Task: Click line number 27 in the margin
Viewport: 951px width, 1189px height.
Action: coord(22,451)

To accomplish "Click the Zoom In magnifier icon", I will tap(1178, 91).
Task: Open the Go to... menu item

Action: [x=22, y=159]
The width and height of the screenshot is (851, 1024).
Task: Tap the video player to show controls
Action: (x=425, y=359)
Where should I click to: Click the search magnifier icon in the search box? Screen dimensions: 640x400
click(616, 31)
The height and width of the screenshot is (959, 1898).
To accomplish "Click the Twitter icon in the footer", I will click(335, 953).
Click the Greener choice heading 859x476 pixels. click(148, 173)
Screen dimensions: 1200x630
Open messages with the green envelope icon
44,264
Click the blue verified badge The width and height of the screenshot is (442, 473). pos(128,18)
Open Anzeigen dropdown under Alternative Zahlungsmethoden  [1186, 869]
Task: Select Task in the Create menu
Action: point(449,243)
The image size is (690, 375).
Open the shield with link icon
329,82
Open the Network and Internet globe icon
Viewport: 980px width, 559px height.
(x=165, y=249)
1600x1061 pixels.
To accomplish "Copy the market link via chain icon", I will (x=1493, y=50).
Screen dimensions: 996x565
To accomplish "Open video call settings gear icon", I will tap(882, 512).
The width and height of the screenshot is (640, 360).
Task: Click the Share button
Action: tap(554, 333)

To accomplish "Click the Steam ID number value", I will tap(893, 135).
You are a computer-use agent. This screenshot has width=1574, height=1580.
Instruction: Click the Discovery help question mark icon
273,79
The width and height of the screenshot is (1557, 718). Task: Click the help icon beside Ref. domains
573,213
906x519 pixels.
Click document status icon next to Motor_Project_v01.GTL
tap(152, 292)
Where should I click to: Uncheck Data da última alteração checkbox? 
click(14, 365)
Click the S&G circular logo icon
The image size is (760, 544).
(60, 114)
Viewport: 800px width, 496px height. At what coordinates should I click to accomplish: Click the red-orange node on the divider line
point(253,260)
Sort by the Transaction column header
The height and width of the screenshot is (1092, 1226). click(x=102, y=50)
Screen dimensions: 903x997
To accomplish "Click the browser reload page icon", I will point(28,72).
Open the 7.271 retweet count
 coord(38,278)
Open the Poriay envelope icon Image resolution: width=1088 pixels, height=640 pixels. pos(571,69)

**The task**
Some lines of the listing may include the string "number". Tally them and report only the total.

**Answer box**
2